**Records for this exercise**
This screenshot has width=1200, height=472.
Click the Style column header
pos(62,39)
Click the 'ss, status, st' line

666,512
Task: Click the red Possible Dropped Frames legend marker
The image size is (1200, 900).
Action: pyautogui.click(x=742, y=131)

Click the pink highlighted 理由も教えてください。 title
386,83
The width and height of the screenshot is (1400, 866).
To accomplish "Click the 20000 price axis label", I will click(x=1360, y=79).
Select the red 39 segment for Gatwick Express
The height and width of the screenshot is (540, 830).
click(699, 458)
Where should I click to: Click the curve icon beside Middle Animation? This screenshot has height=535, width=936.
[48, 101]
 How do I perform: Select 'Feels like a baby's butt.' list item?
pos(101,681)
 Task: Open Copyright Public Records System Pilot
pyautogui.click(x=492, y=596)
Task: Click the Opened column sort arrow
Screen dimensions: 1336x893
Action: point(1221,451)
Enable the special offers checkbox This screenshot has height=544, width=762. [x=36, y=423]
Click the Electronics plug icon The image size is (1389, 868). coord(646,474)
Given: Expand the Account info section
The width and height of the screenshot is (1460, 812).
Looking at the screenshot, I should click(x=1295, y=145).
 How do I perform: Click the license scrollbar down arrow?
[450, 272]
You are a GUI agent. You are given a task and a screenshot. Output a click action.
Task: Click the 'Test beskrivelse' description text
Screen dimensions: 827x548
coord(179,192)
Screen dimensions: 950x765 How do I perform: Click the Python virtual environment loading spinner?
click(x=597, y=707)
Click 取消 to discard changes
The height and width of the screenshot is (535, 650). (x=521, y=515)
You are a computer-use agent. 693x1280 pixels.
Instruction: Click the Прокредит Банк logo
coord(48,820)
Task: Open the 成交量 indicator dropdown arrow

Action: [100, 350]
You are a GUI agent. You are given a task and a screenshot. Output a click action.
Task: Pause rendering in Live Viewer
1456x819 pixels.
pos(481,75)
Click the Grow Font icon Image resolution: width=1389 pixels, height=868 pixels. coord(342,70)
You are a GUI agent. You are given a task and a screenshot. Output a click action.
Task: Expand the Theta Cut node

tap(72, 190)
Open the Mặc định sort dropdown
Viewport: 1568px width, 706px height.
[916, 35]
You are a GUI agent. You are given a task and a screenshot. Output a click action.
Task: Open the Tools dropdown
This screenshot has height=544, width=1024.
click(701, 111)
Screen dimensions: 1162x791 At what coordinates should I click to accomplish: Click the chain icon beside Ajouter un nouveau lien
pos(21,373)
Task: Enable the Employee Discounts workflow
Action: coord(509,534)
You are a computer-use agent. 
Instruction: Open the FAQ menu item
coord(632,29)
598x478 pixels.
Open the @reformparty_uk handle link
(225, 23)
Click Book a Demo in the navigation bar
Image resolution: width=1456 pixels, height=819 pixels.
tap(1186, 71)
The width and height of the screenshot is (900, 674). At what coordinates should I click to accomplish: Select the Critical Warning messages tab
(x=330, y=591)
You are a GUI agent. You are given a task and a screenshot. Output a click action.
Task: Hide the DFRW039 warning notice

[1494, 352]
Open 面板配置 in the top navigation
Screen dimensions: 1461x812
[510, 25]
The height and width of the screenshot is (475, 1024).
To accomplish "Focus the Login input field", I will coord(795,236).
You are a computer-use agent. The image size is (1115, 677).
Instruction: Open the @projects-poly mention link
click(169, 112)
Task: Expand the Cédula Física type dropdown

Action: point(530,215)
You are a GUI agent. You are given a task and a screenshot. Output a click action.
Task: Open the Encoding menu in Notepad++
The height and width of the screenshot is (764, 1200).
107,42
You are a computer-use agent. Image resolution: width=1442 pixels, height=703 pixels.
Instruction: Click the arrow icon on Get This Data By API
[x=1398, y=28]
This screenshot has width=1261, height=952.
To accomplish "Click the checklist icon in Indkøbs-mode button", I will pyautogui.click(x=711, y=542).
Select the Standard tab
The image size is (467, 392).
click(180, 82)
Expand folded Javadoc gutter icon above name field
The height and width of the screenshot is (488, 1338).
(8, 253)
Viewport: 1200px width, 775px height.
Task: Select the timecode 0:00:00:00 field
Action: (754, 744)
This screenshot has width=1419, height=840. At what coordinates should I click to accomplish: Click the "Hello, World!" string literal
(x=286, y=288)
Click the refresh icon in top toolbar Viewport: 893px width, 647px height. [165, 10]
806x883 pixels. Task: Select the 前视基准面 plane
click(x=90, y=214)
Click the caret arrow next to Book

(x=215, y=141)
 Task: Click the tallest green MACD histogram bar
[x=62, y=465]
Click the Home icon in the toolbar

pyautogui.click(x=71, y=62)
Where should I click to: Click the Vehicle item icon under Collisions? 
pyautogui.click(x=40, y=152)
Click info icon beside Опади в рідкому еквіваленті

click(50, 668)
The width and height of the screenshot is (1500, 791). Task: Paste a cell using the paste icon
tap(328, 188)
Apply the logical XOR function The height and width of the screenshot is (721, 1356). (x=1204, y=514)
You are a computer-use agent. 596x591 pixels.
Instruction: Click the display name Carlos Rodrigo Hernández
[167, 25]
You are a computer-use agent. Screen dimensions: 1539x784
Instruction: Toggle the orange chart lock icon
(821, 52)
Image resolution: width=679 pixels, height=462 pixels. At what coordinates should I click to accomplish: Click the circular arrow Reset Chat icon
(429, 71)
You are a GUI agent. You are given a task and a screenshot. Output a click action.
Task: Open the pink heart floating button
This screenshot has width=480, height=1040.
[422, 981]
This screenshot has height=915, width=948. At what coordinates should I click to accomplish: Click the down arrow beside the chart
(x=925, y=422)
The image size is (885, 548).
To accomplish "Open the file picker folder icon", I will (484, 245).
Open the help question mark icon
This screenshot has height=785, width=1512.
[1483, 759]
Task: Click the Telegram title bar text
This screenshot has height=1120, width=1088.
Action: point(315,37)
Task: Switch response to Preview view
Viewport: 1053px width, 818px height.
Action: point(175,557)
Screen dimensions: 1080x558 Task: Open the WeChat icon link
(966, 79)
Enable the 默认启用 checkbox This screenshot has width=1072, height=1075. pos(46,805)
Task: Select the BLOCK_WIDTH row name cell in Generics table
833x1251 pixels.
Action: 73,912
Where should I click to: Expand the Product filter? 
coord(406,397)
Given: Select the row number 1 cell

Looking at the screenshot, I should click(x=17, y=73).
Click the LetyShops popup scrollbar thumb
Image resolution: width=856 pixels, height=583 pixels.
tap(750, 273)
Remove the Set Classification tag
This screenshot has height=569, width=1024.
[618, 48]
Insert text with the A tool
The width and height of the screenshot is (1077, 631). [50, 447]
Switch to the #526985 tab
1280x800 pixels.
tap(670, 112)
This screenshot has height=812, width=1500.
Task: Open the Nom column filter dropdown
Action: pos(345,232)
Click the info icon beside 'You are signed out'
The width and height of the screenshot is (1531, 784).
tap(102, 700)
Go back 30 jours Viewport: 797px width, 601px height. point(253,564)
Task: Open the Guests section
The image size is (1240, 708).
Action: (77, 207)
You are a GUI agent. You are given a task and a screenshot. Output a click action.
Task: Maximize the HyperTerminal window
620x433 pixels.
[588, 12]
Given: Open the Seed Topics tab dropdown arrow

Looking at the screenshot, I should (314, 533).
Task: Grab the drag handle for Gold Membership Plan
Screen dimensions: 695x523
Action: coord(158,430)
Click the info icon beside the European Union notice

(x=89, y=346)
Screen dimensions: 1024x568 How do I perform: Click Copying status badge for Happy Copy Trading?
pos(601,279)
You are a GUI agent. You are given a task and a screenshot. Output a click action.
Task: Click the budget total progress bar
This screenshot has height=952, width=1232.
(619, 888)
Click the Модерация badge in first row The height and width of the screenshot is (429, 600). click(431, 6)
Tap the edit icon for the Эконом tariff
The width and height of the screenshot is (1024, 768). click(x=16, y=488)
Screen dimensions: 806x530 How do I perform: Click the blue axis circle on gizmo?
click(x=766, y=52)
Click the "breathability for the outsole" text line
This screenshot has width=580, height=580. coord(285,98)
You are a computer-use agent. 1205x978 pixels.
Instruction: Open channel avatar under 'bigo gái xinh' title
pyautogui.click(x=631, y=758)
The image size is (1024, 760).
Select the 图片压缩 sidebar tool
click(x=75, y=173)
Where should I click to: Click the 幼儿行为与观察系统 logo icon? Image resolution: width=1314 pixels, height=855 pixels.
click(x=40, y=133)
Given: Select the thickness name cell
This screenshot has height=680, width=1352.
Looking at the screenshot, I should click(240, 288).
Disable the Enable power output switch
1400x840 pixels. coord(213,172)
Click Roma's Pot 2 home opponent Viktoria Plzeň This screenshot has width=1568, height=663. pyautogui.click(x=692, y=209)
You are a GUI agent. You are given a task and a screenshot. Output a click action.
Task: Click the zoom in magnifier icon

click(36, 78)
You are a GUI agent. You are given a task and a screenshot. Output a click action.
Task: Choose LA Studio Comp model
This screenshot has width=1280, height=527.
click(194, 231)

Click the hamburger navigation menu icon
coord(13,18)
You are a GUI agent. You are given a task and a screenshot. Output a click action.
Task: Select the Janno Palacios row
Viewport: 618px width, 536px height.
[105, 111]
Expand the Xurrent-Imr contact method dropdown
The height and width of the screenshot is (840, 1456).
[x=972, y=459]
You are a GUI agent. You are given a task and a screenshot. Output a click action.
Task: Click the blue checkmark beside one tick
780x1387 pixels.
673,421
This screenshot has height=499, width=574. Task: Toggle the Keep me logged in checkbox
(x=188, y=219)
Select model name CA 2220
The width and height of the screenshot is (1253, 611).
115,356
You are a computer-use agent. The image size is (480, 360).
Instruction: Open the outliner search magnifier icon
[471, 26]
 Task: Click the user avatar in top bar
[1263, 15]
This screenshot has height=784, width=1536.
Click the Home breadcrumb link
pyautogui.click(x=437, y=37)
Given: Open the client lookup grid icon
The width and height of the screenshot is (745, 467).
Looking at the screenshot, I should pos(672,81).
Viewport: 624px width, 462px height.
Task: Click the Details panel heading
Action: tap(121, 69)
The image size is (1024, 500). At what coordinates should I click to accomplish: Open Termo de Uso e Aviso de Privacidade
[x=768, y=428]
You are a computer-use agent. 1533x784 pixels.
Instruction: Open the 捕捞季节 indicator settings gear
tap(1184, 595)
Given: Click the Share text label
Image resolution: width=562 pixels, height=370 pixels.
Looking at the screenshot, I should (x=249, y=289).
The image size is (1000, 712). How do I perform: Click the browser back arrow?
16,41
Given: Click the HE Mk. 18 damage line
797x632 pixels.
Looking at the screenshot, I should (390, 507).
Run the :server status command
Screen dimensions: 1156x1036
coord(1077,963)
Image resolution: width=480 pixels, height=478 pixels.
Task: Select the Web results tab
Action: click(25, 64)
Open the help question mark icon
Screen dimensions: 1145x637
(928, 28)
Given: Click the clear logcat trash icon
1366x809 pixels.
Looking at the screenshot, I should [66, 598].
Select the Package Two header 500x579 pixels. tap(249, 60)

**Task description**
Please pick out and copy every line in the rows above that contains the string "text". Case counts.

**Full answer**
Task: Click the 'Test beskrivelse' description text
Task: Click the Telegram title bar text
Insert text with the A tool
Click the "breathability for the outsole" text line
Given: Click the Share text label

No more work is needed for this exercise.